Understanding Linux perf report output

cYrus picture cYrus · Jan 2, 2015 · Viewed 16k times · Source

Though I can intuitively get most of the results, I'm having hard time fully understanding the output of the perf report command especially for what concerns the call graph, so I wrote a stupid test to solve this issue of mine once for all.

The stupid test

I compiled what follows with:

gcc -Wall -pedantic -lm perf-test.c -o perf-test

No aggressive optimizations to avoid inlining and such.

#include <math.h>

#define N 10000000UL

#define USELESSNESS(n)                          \
    do {                                        \
        unsigned long i;                        \
        double x = 42;                          \
        for (i = 0; i < (n); i++) x = sin(x);   \
    } while (0)

void baz()
{
    USELESSNESS(N);
}

void bar()
{
    USELESSNESS(2 * N);
    baz();
}

void foo()
{
    USELESSNESS(3 * N);
    bar();
    baz();
}

int main()
{
    foo();
    return 0;
}

Flat profiling

perf record ./perf-test
perf report

With these I get:

  94,44%  perf-test  libm-2.19.so       [.] __sin_sse2
   2,09%  perf-test  perf-test          [.] sin@plt
   1,24%  perf-test  perf-test          [.] foo
   0,85%  perf-test  perf-test          [.] baz
   0,83%  perf-test  perf-test          [.] bar

Which sounds reasonable since the heavy work is actually performed by __sin_sse2 and sin@plt is probably just a wrapper, while the overhead of my functions take into account just the loop, overall: 3*N iterations for foo, 2*N for the other two.

Hierarchical profiling

perf record -g ./perf-test
perf report -G
perf report

Now the overhead columns that I get are two: Children (the output is sorted by this one by default) and Self (the same overhead of the flat profile).

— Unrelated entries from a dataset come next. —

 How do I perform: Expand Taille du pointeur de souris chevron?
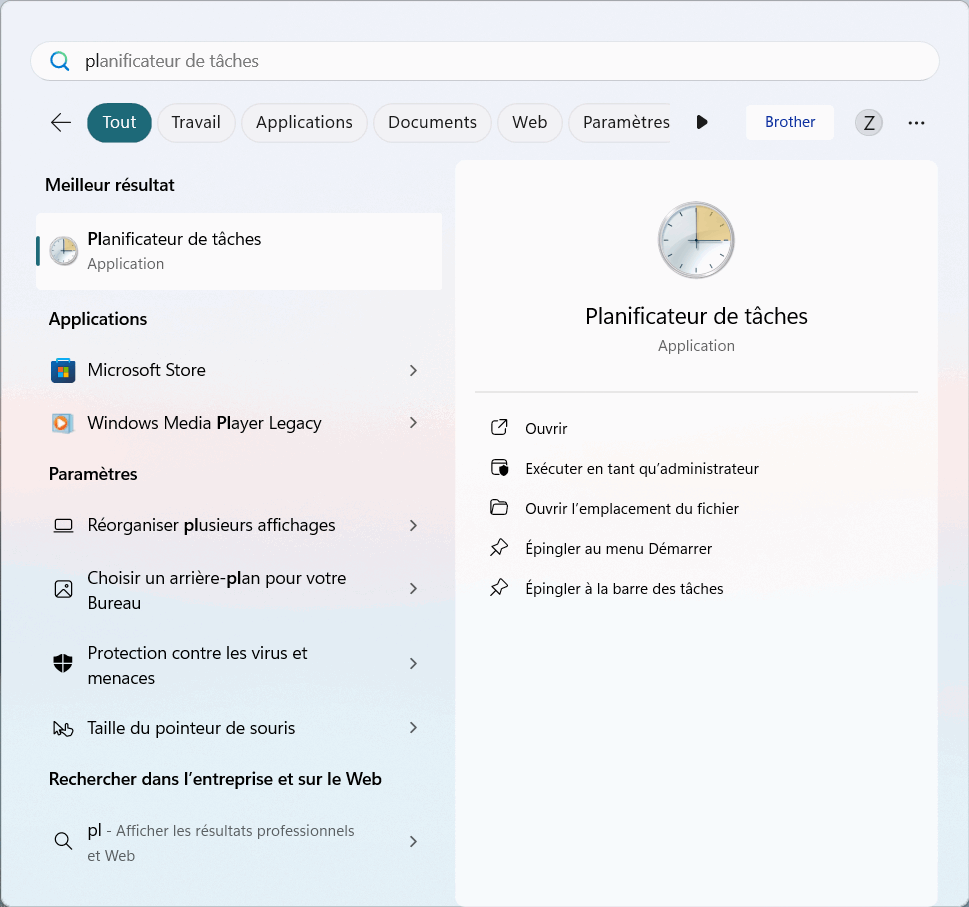pyautogui.click(x=413, y=728)
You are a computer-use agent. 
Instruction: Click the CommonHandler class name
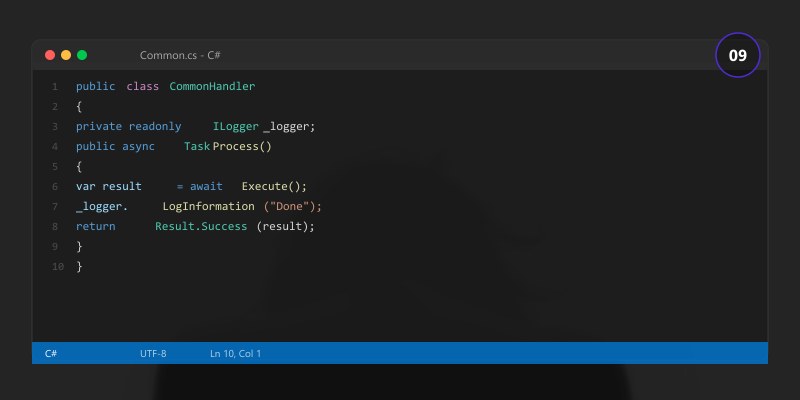click(x=212, y=86)
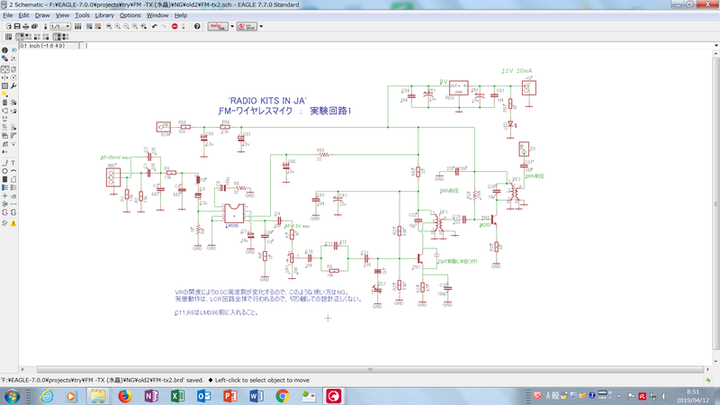Click the Print icon in toolbar
The image size is (720, 405).
[x=28, y=27]
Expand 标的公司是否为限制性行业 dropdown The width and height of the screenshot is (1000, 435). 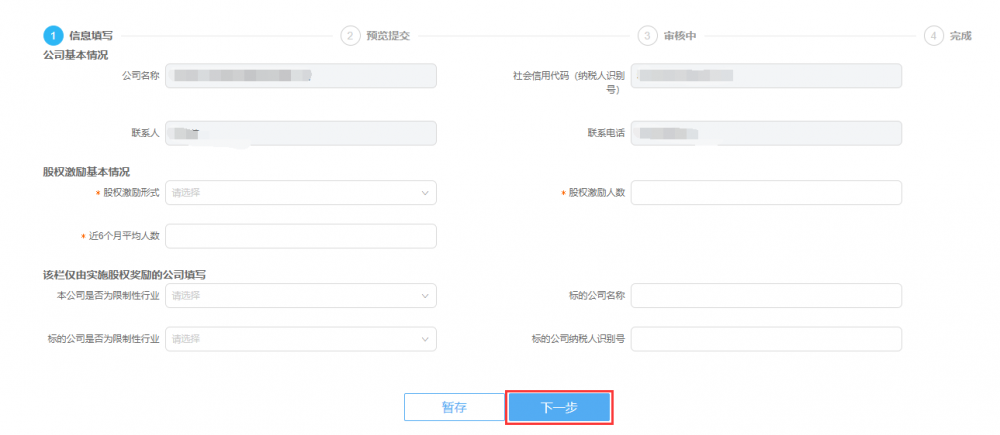click(300, 339)
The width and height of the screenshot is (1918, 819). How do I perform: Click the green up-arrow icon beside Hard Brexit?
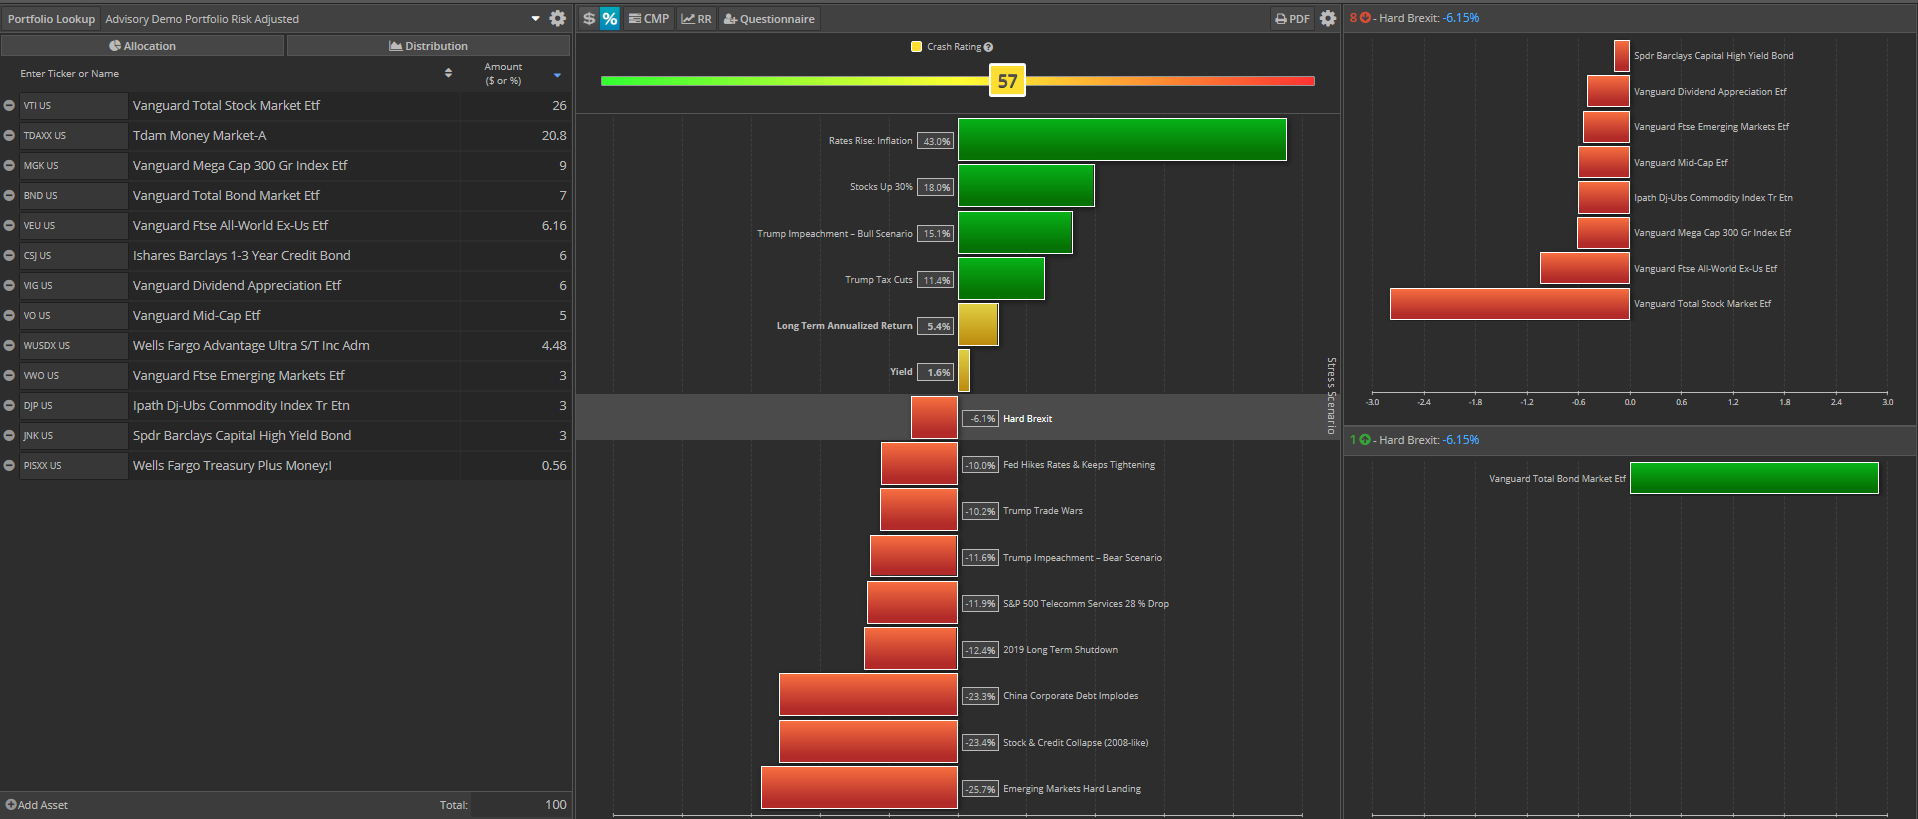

Here is where I start feeling I miss something: regardless of the fact that I use -G or not I'm unable to explain the hierarchy in terms of "x calls y" or "y is called by x", for example:

  • without -G ("y is called by x"):

    -   94,34%    94,06%  perf-test  libm-2.19.so       [.] __sin_sse2
       - __sin_sse2
          + 43,67% foo
          + 41,45% main
          + 14,88% bar
    -   37,73%     0,00%  perf-test  perf-test          [.] main
         main
         __libc_start_main
    -   23,41%     1,35%  perf-test  perf-test          [.] foo
         foo
         main
         __libc_start_main
    -    6,43%     0,83%  perf-test  perf-test          [.] bar
         bar
         foo
         main
         __libc_start_main
    -    0,98%     0,98%  perf-test  perf-test          [.] baz
       - baz
          + 54,71% foo
          + 45,29% bar
    
    1. Why __sin_sse2 is called by main (indirectly?), foo and bar but not by baz?
    2. Why functions sometimes have a percent and a hierarchy attached (e.g., the last instance of baz) and sometimes not (e.g., the last instance of bar)?
  • with -G ("x calls y"):

    -   94,34%    94,06%  perf-test  libm-2.19.so       [.] __sin_sse2
       + __sin_sse2
       + __libc_start_main
       + main
    -   37,73%     0,00%  perf-test  perf-test          [.] main
       - main
          + 62,05% foo
          + 35,73% __sin_sse2
            2,23% sin@plt
    -   23,41%     1,35%  perf-test  perf-test          [.] foo
       - foo
          + 64,40% __sin_sse2
          + 29,18% bar
          + 3,98% sin@plt
            2,44% baz
         __libc_start_main
         main
         foo
    
    1. How should I interpret the first three entries under __sin_sse2?
    2. main calls foo and that's ok, but why if it calls __sin_sse2 and sin@plt (indirectly?) it does not also call bar and baz?
    3. Why do __libc_start_main and main appear under foo? And why foo appears twice?

Suspect is that there are two levels of this hierarchy, in which the second actually represents the "x calls y"/"y is called by x" semantics, but I'm tired to guess so I'm asking here. And the documentation doesn't seem to help.


Sorry for the long post but I hope that all this context may help or act as a reference for someone else too.

Answer

Matthew G. picture Matthew G. · Feb 4, 2015

Alright, well, let's ignore temporarily the difference between caller and callee call-graphs, mostly because when I compare the results between these two options on my machine, I only see effects inside the kernel.kallsyms DSO for reasons I don't understand -- relatively new to this myself.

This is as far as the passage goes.